2  Data

2.1 Description

The data source for this project is the “NYPD Arrest Data (Year to Date)” dataset, available through NYC OpenData. This data is collected by the New York Police Department (NYPD) and is reviewed by the Office of Management Analysis and Planning. Each record represents an arrest made in NYC by the NYPD, including details such as the type of crime, location, time of enforcement, and perpetrator’s demographics.

The data is in tabular format, consisting of 19 columns and approximately 195,000 rows, and is manually updated every quarter, with the data format including both numerical and text categorical fields. The available attachment, “NYPD_Arrest_YTD_DataDictionary.xlsx,” contains a detailed description of each variable.

However, the dataset has several potential issues, including inconsistencies or delays due to manual updates, and outdated entries because of the quarterly update frequency. Null values are frequently present in certain fields, as some specific data were not collected or were unknown at the time of the report. Additionally, geo-location inaccuracies may affect spatial analysis since some arrests are represented by approximate coordinates.

The dataset is available in CSV format on the NYC OpenData portal, which can be directly exported, downloaded locally, and imported into RStudio using the read.csv() function.

2.2 Missing value analysis

Code
library(ggplot2)
library(dplyr)
library(tidyr)
library(naniar)
Code
data <- read.csv("NYPD_Arrest_Data.csv", na.strings = c("(null)", "N/A"))
missing_summary <- data |>
  summarise(across(everything(), ~ sum(is.na(.)))) |>
  pivot_longer(cols = everything(), names_to = "Column", values_to = "Missing_Values") |>
  arrange(desc(Missing_Values)) |>
  mutate(Column = factor(Column, levels = Column)) |>
  mutate(Proportion = Missing_Values / nrow(data)) 

ggplot(missing_summary, aes(x = Column, y = Missing_Values)) +
  geom_bar(stat = "identity", fill = "blue") +
  labs(title = "Number and Proportion of Missing Values by Column", x = "Columns", y = "Number of missing values") +
  theme(axis.text.x = element_text(angle = 45, hjust = 1)) +
  scale_y_continuous(
    name = "Number of missing values",
    sec.axis = sec_axis(~ . / nrow(data) * 100, name = "Proportion of missing values (%)")
  )

The columns PD_DESC, KY_CD, and OFNS_DESC have the highest number of missing values (26 rows each) and the columns PD_CD, LAW_CODE, and LAW_CAT_CD have fewer missing values (6 rows each). All other columns have no missing values. This discrepancy arises because certain data, like the arrest date, borough of arrest and perpetrator’s demographic information, are straightforward to record during the initial recording process. In contrast, classifying the level of offense and providing the description of internal classification often require more investigation or process.

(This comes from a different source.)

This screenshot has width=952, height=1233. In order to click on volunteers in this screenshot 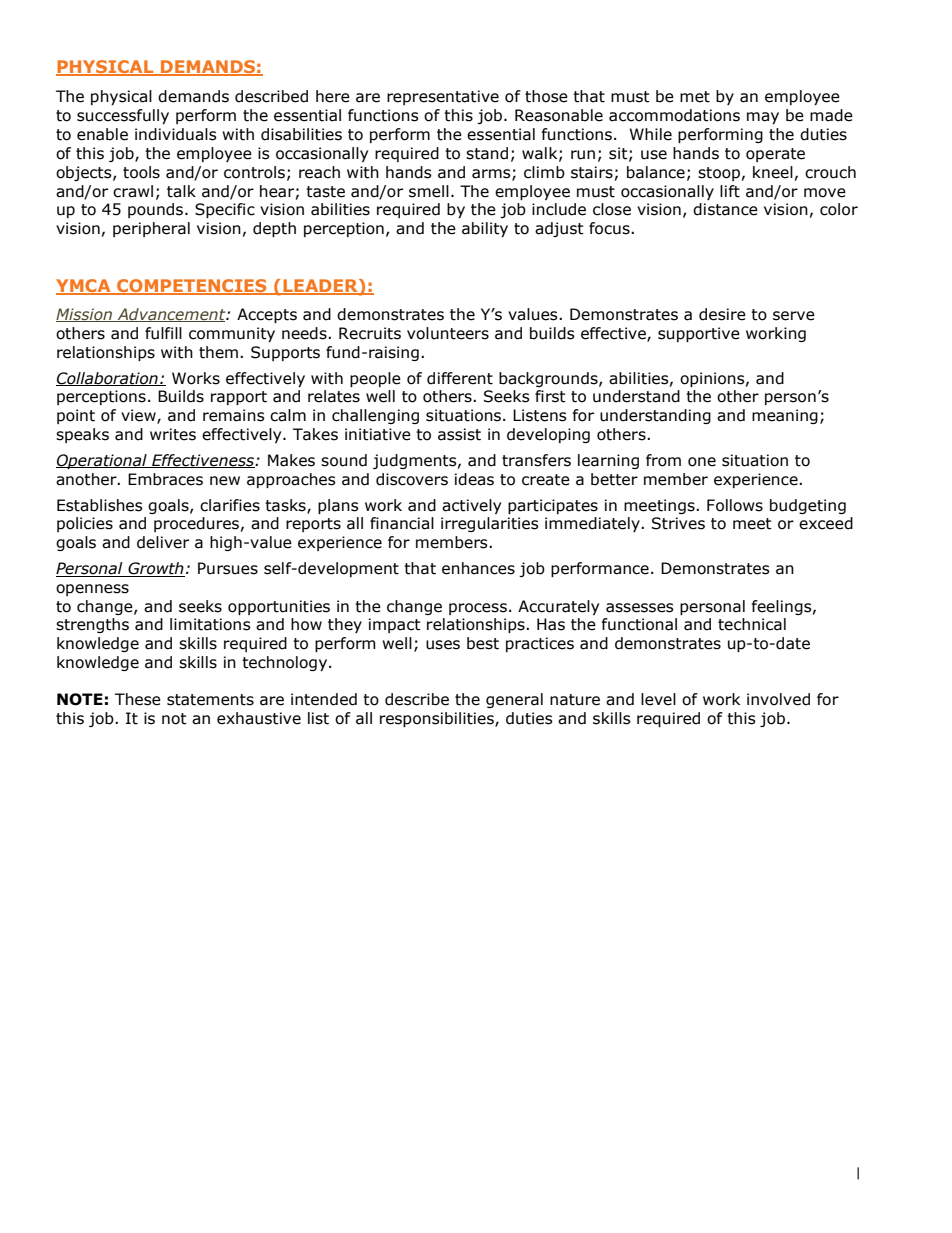, I will do `click(448, 333)`.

The missing data in the dataset is negligible in the context of the overall dataset size, constituting less than 0.01%, indicating that the impact of missing data on analyses is minimal.

Code
data_with_na <- data |>
  filter(if_any(everything(), is.na))
vis_miss(data_with_na) +
  labs(title = "Heatmap of missing values across rows and columns", x = "Columns", y = "Rows")

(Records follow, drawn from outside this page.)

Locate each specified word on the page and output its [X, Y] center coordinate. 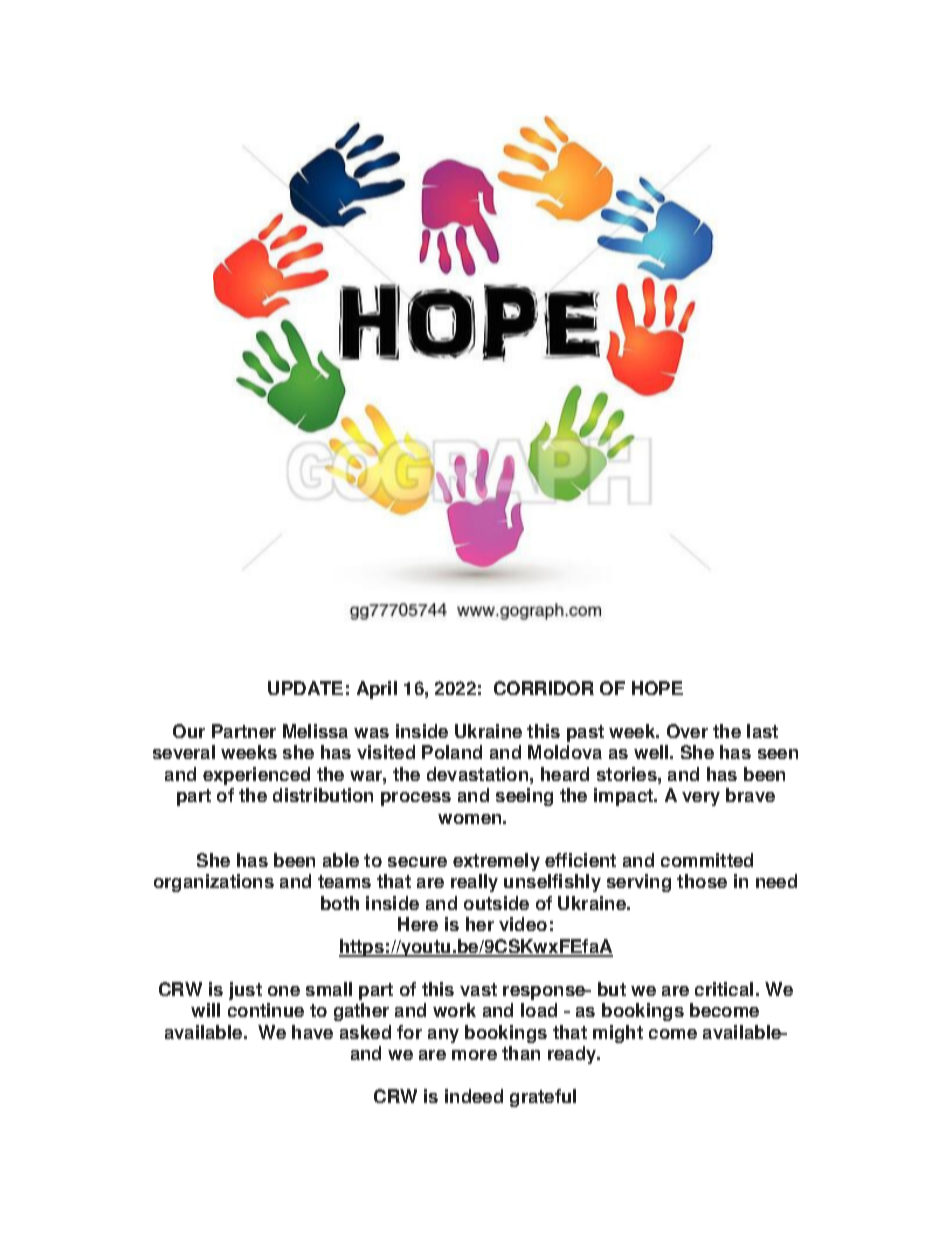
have [312, 1032]
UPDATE [305, 688]
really [474, 883]
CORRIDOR [544, 688]
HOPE [657, 688]
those [702, 881]
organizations [214, 883]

The heatmap reveals that missing values are concentrated in a few rows and specific columns, with no widespread gaps. This suggests missing data is likely due to specific incidents or cases rather than systemic issues. In particular, it might be the instances where information was not available or unknown at the time of the report.

Code
boro_na_summary <- data_with_na |>
  group_by(ARREST_BORO) |>
  summarise(Missing_Count = n()) |>
  arrange(desc(Missing_Count)) |>
    mutate(ARREST_BORO = case_when(
      ARREST_BORO == "B" ~ "Bronx",
      ARREST_BORO == "S" ~ "Staten Island",
      ARREST_BORO == "K" ~ "Brooklyn",
      ARREST_BORO == "M" ~ "Manhattan",
      ARREST_BORO == "Q" ~ "Queens"
    )) |>
  mutate(ARREST_BORO = factor(ARREST_BORO, levels = ARREST_BORO))
  
ggplot(boro_na_summary, aes(x = ARREST_BORO, y = Missing_Count)) +
  geom_bar(stat = "identity", fill = "lightblue") +
  scale_y_continuous(breaks = seq(0, 10, by = 2)) +
  labs(title = "Distribution of missing values by Arrest Borough", x = "Arrest Borough", y = "Count of Missing Rows")

According to this bar plot, Queens has the highest number of missing values, followed by Brooklyn and Manhattan, while Bronx has the least. This distribution could reflect operational or reporting differences between boroughs.